■ **Exercise brief**:
Please reproduce every row below without changing a single character.

═══ Items ═══

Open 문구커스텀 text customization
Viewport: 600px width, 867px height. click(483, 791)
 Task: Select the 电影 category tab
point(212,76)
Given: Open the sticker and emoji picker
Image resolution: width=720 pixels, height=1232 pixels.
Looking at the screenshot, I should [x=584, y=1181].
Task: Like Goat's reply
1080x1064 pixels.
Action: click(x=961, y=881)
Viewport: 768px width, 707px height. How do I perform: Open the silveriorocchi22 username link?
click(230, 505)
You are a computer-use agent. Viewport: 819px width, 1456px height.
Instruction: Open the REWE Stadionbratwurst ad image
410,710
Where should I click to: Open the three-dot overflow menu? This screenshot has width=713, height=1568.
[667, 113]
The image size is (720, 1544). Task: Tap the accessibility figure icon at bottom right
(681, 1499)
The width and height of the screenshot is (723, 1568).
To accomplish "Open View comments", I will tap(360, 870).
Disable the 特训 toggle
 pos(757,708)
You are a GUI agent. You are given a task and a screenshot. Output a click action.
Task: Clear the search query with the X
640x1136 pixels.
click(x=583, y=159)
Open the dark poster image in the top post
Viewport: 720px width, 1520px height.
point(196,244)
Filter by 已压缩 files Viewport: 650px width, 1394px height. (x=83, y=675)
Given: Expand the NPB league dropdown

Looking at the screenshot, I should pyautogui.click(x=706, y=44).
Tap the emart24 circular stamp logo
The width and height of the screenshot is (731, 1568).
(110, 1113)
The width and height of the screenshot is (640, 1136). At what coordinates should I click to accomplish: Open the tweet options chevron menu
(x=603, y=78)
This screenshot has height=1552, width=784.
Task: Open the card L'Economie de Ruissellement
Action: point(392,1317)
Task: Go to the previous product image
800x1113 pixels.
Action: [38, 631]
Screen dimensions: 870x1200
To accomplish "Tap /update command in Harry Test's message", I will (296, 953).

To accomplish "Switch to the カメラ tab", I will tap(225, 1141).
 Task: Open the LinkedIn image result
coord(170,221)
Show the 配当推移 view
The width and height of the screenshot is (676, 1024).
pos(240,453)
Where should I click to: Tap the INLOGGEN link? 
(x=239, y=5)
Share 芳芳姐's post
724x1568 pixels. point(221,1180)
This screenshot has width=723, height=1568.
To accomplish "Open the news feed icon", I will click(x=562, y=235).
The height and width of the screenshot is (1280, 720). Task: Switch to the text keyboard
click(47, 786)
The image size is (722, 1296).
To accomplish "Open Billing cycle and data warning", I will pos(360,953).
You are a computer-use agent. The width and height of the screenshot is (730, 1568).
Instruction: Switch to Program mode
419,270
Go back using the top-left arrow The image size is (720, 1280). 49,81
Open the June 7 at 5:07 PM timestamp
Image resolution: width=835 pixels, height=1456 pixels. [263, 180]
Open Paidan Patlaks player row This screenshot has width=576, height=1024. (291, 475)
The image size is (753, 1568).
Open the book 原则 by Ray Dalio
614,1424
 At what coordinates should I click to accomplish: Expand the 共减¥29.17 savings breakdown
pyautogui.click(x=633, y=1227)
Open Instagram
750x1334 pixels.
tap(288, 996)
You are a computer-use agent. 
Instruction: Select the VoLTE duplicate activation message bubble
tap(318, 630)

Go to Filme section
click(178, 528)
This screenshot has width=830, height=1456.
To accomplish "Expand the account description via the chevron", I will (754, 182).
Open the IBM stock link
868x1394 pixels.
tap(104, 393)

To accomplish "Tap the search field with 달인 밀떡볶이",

═══

■ **Problem solution**:
Open 문구커스텀 text customization
Viewport: 600px width, 867px height. click(483, 791)
 Task: Select the 电影 category tab
point(212,76)
Given: Open the sticker and emoji picker
Image resolution: width=720 pixels, height=1232 pixels.
Looking at the screenshot, I should [x=584, y=1181].
Task: Like Goat's reply
1080x1064 pixels.
Action: click(x=961, y=881)
Viewport: 768px width, 707px height. How do I perform: Open the silveriorocchi22 username link?
click(230, 505)
You are a computer-use agent. Viewport: 819px width, 1456px height.
Instruction: Open the REWE Stadionbratwurst ad image
410,710
Where should I click to: Open the three-dot overflow menu? This screenshot has width=713, height=1568.
[667, 113]
The image size is (720, 1544). Task: Tap the accessibility figure icon at bottom right
(681, 1499)
The width and height of the screenshot is (723, 1568).
To accomplish "Open View comments", I will tap(360, 870).
Disable the 特训 toggle
 pos(757,708)
You are a GUI agent. You are given a task and a screenshot. Output a click action.
Task: Clear the search query with the X
640x1136 pixels.
click(x=583, y=159)
Open the dark poster image in the top post
Viewport: 720px width, 1520px height.
point(196,244)
Filter by 已压缩 files Viewport: 650px width, 1394px height. (x=83, y=675)
Given: Expand the NPB league dropdown

Looking at the screenshot, I should pyautogui.click(x=706, y=44).
Tap the emart24 circular stamp logo
The width and height of the screenshot is (731, 1568).
(110, 1113)
The width and height of the screenshot is (640, 1136). At what coordinates should I click to accomplish: Open the tweet options chevron menu
(x=603, y=78)
This screenshot has height=1552, width=784.
Task: Open the card L'Economie de Ruissellement
Action: point(392,1317)
Task: Go to the previous product image
800x1113 pixels.
Action: [38, 631]
Screen dimensions: 870x1200
To accomplish "Tap /update command in Harry Test's message", I will (296, 953).

To accomplish "Switch to the カメラ tab", I will tap(225, 1141).
 Task: Open the LinkedIn image result
coord(170,221)
Show the 配当推移 view
The width and height of the screenshot is (676, 1024).
pos(240,453)
Where should I click to: Tap the INLOGGEN link? 
(x=239, y=5)
Share 芳芳姐's post
724x1568 pixels. point(221,1180)
This screenshot has width=723, height=1568.
To accomplish "Open the news feed icon", I will click(x=562, y=235).
The height and width of the screenshot is (1280, 720). Task: Switch to the text keyboard
click(47, 786)
The image size is (722, 1296).
To accomplish "Open Billing cycle and data warning", I will pos(360,953).
You are a computer-use agent. The width and height of the screenshot is (730, 1568).
Instruction: Switch to Program mode
419,270
Go back using the top-left arrow The image size is (720, 1280). 49,81
Open the June 7 at 5:07 PM timestamp
Image resolution: width=835 pixels, height=1456 pixels. [263, 180]
Open Paidan Patlaks player row This screenshot has width=576, height=1024. (291, 475)
The image size is (753, 1568).
Open the book 原则 by Ray Dalio
614,1424
 At what coordinates should I click to accomplish: Expand the 共减¥29.17 savings breakdown
pyautogui.click(x=633, y=1227)
Open Instagram
750x1334 pixels.
tap(288, 996)
You are a computer-use agent. 
Instruction: Select the VoLTE duplicate activation message bubble
tap(318, 630)

Go to Filme section
click(178, 528)
This screenshot has width=830, height=1456.
To accomplish "Expand the account description via the chevron", I will (754, 182).
Open the IBM stock link
868x1394 pixels.
tap(104, 393)

To accomplish "Tap the search field with 달인 밀떡볶이",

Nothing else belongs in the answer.